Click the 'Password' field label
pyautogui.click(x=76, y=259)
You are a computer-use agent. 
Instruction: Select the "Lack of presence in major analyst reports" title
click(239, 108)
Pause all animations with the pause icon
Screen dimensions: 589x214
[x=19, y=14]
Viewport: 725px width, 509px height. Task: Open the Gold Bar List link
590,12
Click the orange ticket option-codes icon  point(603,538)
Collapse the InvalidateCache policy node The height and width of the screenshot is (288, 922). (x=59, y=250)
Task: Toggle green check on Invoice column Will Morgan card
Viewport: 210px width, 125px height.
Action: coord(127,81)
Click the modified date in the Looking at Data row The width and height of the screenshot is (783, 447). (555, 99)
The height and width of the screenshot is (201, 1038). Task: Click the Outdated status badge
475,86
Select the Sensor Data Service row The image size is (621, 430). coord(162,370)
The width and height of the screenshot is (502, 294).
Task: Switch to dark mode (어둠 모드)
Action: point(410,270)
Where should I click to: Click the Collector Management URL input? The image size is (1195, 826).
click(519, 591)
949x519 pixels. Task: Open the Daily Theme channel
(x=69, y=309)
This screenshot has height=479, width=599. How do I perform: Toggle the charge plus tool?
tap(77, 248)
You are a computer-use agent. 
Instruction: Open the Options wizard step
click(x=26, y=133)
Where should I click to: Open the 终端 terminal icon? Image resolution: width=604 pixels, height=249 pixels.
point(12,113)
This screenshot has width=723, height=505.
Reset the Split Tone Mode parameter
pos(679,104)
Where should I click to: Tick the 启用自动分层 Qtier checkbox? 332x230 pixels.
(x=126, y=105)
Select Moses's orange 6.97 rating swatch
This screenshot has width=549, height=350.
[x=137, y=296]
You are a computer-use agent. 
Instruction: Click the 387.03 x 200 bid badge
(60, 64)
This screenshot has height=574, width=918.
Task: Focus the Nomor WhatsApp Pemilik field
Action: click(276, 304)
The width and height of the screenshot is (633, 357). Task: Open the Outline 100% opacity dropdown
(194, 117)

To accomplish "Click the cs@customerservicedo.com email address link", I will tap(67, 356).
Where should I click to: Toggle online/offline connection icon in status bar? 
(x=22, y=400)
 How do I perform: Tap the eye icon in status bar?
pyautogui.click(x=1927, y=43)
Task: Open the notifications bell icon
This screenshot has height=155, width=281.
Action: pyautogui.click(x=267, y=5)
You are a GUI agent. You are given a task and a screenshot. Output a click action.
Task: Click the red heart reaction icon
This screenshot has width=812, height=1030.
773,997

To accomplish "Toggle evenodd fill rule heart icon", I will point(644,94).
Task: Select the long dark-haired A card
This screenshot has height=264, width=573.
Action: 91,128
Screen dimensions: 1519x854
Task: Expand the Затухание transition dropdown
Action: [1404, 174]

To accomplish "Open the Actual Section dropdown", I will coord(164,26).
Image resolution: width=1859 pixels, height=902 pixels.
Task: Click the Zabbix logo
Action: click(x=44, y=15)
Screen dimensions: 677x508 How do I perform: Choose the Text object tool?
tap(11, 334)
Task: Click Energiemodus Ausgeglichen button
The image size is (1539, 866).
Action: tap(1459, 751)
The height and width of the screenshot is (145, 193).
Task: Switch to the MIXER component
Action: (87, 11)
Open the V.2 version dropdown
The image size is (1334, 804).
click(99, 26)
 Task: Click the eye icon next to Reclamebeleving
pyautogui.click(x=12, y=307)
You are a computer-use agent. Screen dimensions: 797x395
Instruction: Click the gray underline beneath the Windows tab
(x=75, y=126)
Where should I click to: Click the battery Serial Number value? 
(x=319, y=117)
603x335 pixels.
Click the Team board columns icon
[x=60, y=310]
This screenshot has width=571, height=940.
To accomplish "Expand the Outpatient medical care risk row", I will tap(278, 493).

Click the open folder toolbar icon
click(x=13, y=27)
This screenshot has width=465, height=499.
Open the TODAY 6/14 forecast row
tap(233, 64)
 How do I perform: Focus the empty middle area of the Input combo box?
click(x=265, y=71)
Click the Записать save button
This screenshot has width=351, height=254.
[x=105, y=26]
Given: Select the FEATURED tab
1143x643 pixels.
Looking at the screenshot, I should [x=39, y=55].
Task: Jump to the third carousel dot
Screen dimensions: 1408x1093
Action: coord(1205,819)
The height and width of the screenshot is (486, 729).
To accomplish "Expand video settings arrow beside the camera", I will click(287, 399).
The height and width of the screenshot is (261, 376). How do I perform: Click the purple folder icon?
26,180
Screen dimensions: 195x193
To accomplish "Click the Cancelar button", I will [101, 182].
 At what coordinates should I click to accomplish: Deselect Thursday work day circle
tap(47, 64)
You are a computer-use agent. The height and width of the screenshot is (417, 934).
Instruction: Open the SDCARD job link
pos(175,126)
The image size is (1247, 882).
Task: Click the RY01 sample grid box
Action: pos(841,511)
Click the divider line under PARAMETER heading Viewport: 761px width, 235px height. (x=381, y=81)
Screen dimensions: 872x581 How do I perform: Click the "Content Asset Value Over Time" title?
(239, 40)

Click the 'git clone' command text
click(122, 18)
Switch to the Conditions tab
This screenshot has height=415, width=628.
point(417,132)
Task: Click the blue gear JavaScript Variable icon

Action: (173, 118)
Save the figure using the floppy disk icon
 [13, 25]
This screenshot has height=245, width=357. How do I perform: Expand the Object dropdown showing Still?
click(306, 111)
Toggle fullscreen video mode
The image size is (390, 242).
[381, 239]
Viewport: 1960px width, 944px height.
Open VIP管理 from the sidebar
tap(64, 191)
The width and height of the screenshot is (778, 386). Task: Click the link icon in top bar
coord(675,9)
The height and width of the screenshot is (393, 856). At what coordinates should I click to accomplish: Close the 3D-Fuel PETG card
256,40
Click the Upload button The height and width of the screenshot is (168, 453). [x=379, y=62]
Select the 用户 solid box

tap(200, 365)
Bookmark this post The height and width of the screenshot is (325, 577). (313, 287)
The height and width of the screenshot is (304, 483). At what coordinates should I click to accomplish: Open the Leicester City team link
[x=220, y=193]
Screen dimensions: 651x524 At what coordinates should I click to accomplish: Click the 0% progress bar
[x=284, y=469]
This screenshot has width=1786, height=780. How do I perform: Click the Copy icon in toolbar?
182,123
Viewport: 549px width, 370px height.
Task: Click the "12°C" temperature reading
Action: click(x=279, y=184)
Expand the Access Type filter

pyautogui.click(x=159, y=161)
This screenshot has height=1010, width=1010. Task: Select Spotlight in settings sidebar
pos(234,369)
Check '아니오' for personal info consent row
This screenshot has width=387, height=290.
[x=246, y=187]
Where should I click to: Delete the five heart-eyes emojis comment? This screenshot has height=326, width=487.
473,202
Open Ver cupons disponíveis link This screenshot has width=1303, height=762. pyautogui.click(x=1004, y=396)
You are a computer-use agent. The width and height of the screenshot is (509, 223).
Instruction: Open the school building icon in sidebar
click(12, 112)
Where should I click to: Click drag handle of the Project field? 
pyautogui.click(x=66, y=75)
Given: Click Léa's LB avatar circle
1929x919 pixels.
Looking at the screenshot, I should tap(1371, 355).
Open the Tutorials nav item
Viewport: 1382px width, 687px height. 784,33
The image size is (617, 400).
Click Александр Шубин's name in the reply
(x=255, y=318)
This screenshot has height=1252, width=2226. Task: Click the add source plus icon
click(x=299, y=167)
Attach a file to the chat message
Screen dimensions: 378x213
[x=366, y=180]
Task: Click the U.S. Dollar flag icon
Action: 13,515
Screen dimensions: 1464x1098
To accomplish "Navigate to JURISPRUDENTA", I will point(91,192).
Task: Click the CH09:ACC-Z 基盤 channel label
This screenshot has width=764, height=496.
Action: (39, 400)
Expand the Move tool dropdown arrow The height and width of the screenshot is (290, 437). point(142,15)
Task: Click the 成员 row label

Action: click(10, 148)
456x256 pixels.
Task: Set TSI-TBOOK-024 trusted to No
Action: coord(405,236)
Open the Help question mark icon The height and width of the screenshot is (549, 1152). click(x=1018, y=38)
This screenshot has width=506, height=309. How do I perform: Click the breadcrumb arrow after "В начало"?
====
Exercise requirements
Please repeat the records above, from the very start through the line that contains "Action: click(276, 304)", inclusive.

Finished task
Click the 'Password' field label
pyautogui.click(x=76, y=259)
You are a computer-use agent. 
Instruction: Select the "Lack of presence in major analyst reports" title
click(239, 108)
Pause all animations with the pause icon
Screen dimensions: 589x214
[x=19, y=14]
Viewport: 725px width, 509px height. Task: Open the Gold Bar List link
590,12
Click the orange ticket option-codes icon  point(603,538)
Collapse the InvalidateCache policy node The height and width of the screenshot is (288, 922). (x=59, y=250)
Task: Toggle green check on Invoice column Will Morgan card
Viewport: 210px width, 125px height.
Action: coord(127,81)
Click the modified date in the Looking at Data row The width and height of the screenshot is (783, 447). (555, 99)
The height and width of the screenshot is (201, 1038). Task: Click the Outdated status badge
475,86
Select the Sensor Data Service row The image size is (621, 430). coord(162,370)
The width and height of the screenshot is (502, 294).
Task: Switch to dark mode (어둠 모드)
Action: point(410,270)
Where should I click to: Click the Collector Management URL input? The image size is (1195, 826).
click(519, 591)
949x519 pixels. Task: Open the Daily Theme channel
(x=69, y=309)
This screenshot has height=479, width=599. How do I perform: Toggle the charge plus tool?
tap(77, 248)
You are a computer-use agent. 
Instruction: Open the Options wizard step
click(x=26, y=133)
Where should I click to: Open the 终端 terminal icon? Image resolution: width=604 pixels, height=249 pixels.
point(12,113)
This screenshot has width=723, height=505.
Reset the Split Tone Mode parameter
pos(679,104)
Where should I click to: Tick the 启用自动分层 Qtier checkbox? 332x230 pixels.
(x=126, y=105)
Select Moses's orange 6.97 rating swatch
This screenshot has width=549, height=350.
[x=137, y=296]
You are a computer-use agent. 
Instruction: Click the 387.03 x 200 bid badge
(60, 64)
This screenshot has height=574, width=918.
Task: Focus the Nomor WhatsApp Pemilik field
Action: click(276, 304)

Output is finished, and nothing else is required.